Oversimplified? Yes, of course. But the parallels between Luke’s setting and ours can’t be ignored. The people in power then and now often care about the wrong things. And the people who are disempowered – like the widow – care so very much, but have an incredibly difficult, uphill battle to get anyone at all to listen to them. So they do what they can to make their voices heard. And, every once in a while, someone seems to actually listen. For whatever reason, there is a brief reprieve and they can breathe a bit, knowing that their immediate needs have been taken care of for a few days, weeks, or months.

I can imagine that’s what it must feel like for some in our country right now - those government workers who live paycheck to paycheck and are still scrambling to recover from the disruption in their lives these past few weeks. They are working to regain their footing, but they won’t soon forget the nagging feeling that many in Congress cannot be trusted, don’t seem to care, and don’t seem to have much of a clue about how most of their constituents live. We have stumbled back to some sense of normalcy, but I hope we won’t soon forget the weeks of uncertainty we just lived through.

I take comfort knowing that the Rear Admiral Barry C. Black is still praying with the Senate each day. As the Senate’s Chaplain, Rev. Dr. Black took seriously his responsibility to “comfort the afflicted and afflict the comfortable” during the government shutdown. He prayed daily that the lawmakers could be saved from “the madness,” and begging God to deliver them from the “hypocrisy of attempting to sound reasonable while being unreasonable.”

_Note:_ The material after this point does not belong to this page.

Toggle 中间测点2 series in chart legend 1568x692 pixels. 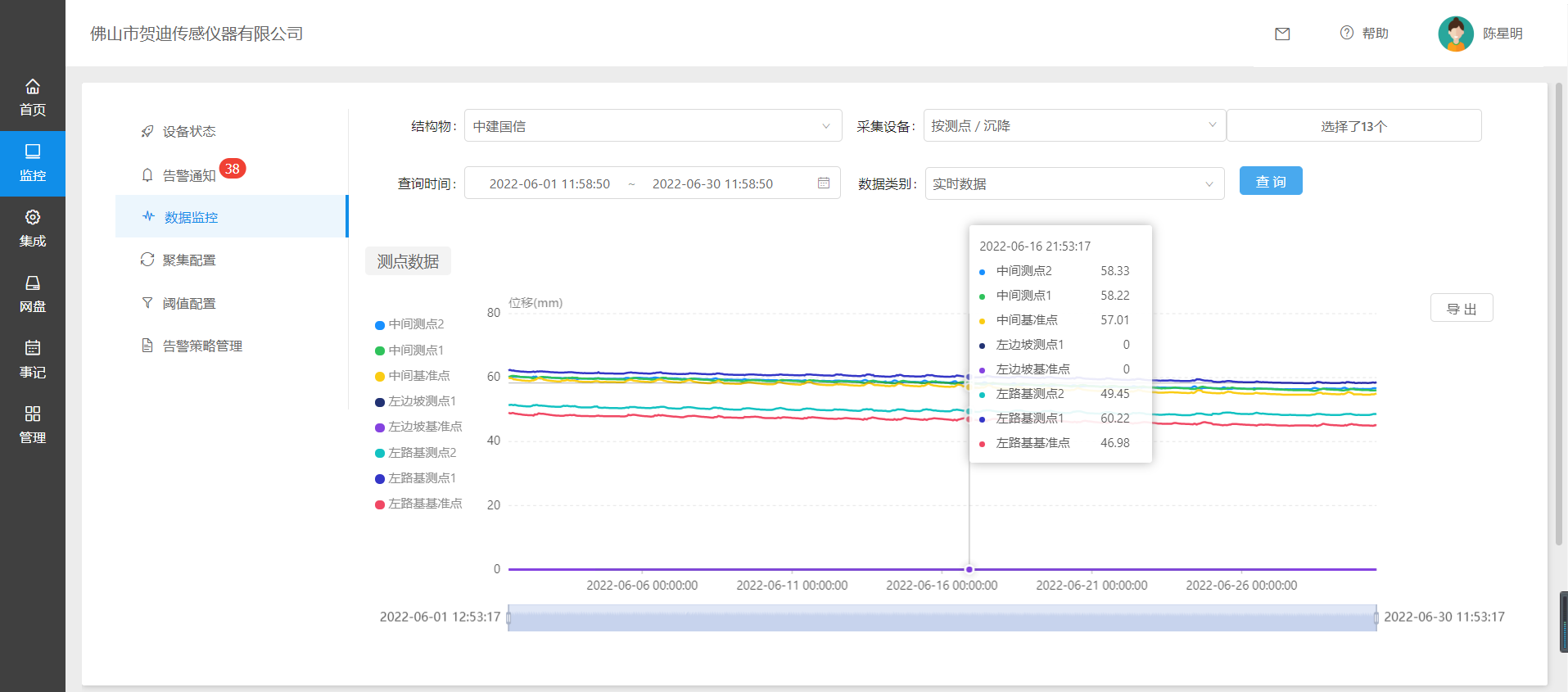[x=409, y=324]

Rev. Black, unlike most of his colleagues in the Senate, knows what it is like to live in poverty. His mother was a domestic worker, his father a truck driver, and they made sacrifices to send their eight children to private Christian schools. One of those sacrifices was the ability to pay the rent. Black recalls coming home from school three times as a child to find they had been evicted from their apartment – their belongings on the street.[1]

So Black understands all too well the true cost for everyday people of the government shutdown. I feel confident he will not soon forget what has transpired these past few weeks. And I know he will not be silent.

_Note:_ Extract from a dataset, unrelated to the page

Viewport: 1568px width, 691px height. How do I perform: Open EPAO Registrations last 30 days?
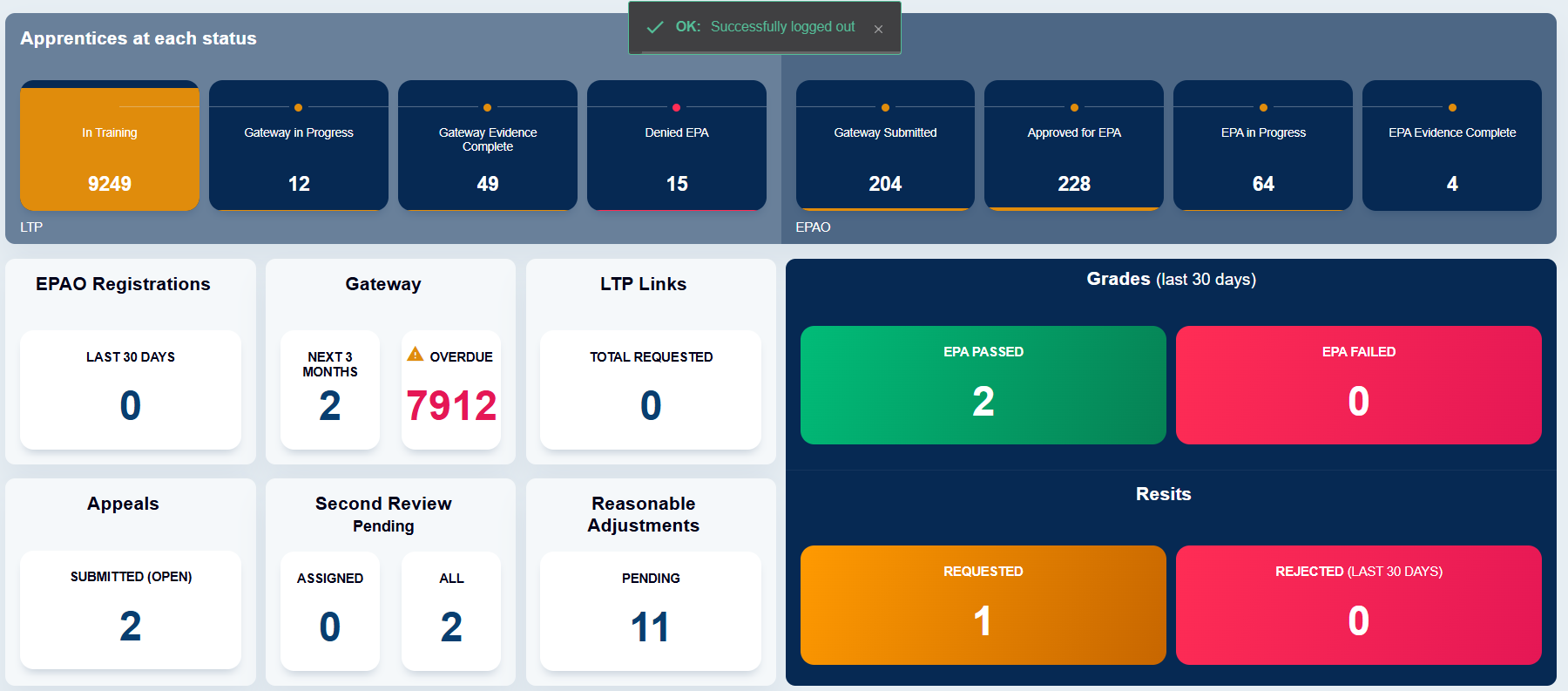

The widow in Luke’s parable had that going for her, too. She refused to be silent. The Hebrew word for widow carries with it the connotation of someone who is silent – who has no voice. Legally, women in their culture had no voice. They were fully dependant on their male relatives to speak on their behalf. So a widow, who had lost her closest male relative, was silenced completely unless another male relative was willing to take her in and become her mouthpiece.

This widow clearly has not been this lucky. She is without voice – none of her male relatives are willing to care for her. If they had been, she certainly wouldn’t have been out in the streets yelling at the local judge. That type of behavior was a serious embarrassment for her entire family, if she had any left to care. But she is desperate – she has no where else to go, no other tricks up her sleeve, so she does the only thing she can think of – raises her voice and keeps on raising it until this unjust judge becomes so annoyed that he gives in and helps her out.

Is this a story about how to get what you want even when the deck is stacked against you and you are totally desperate? I guess you could say it is.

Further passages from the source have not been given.